Edited by Lingo Shih, Engineer at Product R&D Division, CoreTech System (Moldex3D)
In order to create lighter, slimmer parts, PEGATRON engineers were tasked to reduce the thickness of a tablet bottom base case cover from 1.5mm to 1mm and add a metal insert part, 0.5mm thickness, to the original design (Fig. 1). Thin-wall molding can be challenging and create many problems such as filling imbalances and structural integrity. PEGATRON engineers used Moldex3D simulation software to optimize mold designs, reduce shrinkage and validate the strength of the part through integration with FEA analysis.
Fig. 1 This part with a metal insert and thin wall
- Short shots
- Air traps
- Shrinkage caused by different wall thickness
With Moldex3D, engineers at PEGATRON were able to analyze the causes of warpage, successfully reducing the Z-displacement by 92%, and assure that the part strength requirements were met with the integration with ANSYS structural analysis.

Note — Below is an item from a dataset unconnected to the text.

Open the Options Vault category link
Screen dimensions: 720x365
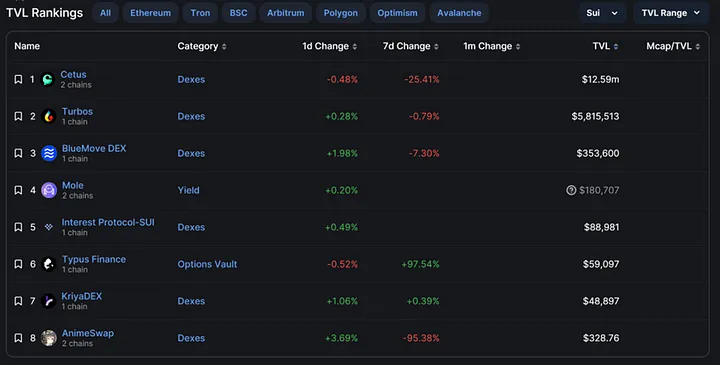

- Met target part thickness of 1mm, reducing thickness by 23%
- Significantly reduced warpage by 92%
- Reduced pressure loss by 8.3%
- Reduced scrap by 13%
- Saved more than 6% of manufacturing costs with insert molding
In the molding process of electric parts, cooling is a key factor of final product performance. It is common to use fans for heat dissipation, but in some fanless cases, we can only use a thermal pad made from aluminum or copper as a part insert. The thicker and wider the metal plate is, the better the cooling efficiency will be. The Z-height of the product, in this case, is fixed because of its specification. Therefore, if the thickness of the metal plate increased, the part thickness must be decreased. Also, the structure has to be strong enough to meet the product specification.
PEGATRON preformed thermal tests through their existing mold with a metal insert and found better dissipation results. Therefore, they decided to modify the original mold and part design (Fig. 2). After that, they tried to improve the production process, product quality, and structure strength through 3 stages.
Fig. 2 The original (left) and modified (right) part designs
Through the Moldex3D Injection Module, PEGATRON found that the sprue pressure would get up to 135 Mpa due to the thin part. Thus, they considered to decrease the length of the runner and used Moldex3D to validate the original and revised designs (Fig. 3). As a result, they found the pressure loss had been reduced by 8.3% and the scrap had been reduced by 13% in Case 3. Therefore, they decided Case 3 as the optimized design.
Fig. 3 The sprue pressure comparison of different runner length designs
Next, they tried to improve the warpage. Moldex3D showed the largest warpage of Z-direction was 8.12mm, which was beyond the specification 1.0mm. Furthermore, the warpage simulation result indicated the shrinkage effect impact was greater than the thermal effect (Fig. 4). To fix this problem, PEGATRON tried to add different percentages of glass fiber content materials into the product and use Moldex3D to validate the warpage results. They found the filler could effectively reduce the warpage to meet the specification (Fig. 5). The reason was that fiber would orientate along the filling direction (X-axis) to resist the shrinkage.
Fig. 4 The warpage results of the original material
Fig. 5 The displacement comparison between the materials with different fiber filler percentages
At the last stage, PEGATRON checked if the product structure was strong enough or not. They utilized Moldex3D FEA interface for further stress analysis considering the molding induced factors. After running the pressure and twist analysis, they found the part insert and materials with fillers could effectively help reduce the displacement in both tests (Fig. 6).
Fig. 6 The pressure test and twist test results of different materials and part designs
Lastly, PEGATRON verified the analysis result with the experiment and found the flow patterns of simulation and experiment have the same trends. As for the flatness verification, the experiment results with different materials were all consistent with the simulation results (Fig. 7).
Fig. 7 The flatness verification with the experiment results
PEGATRON utilized the Moldex3D Advanced package to improve the product and mold designs. Through Moldex3D’s analysis, they also found the main factors of warpage and solved this issue by replacing the materials. As a result, the real molded product successfully met the specification for structural strength and deformation.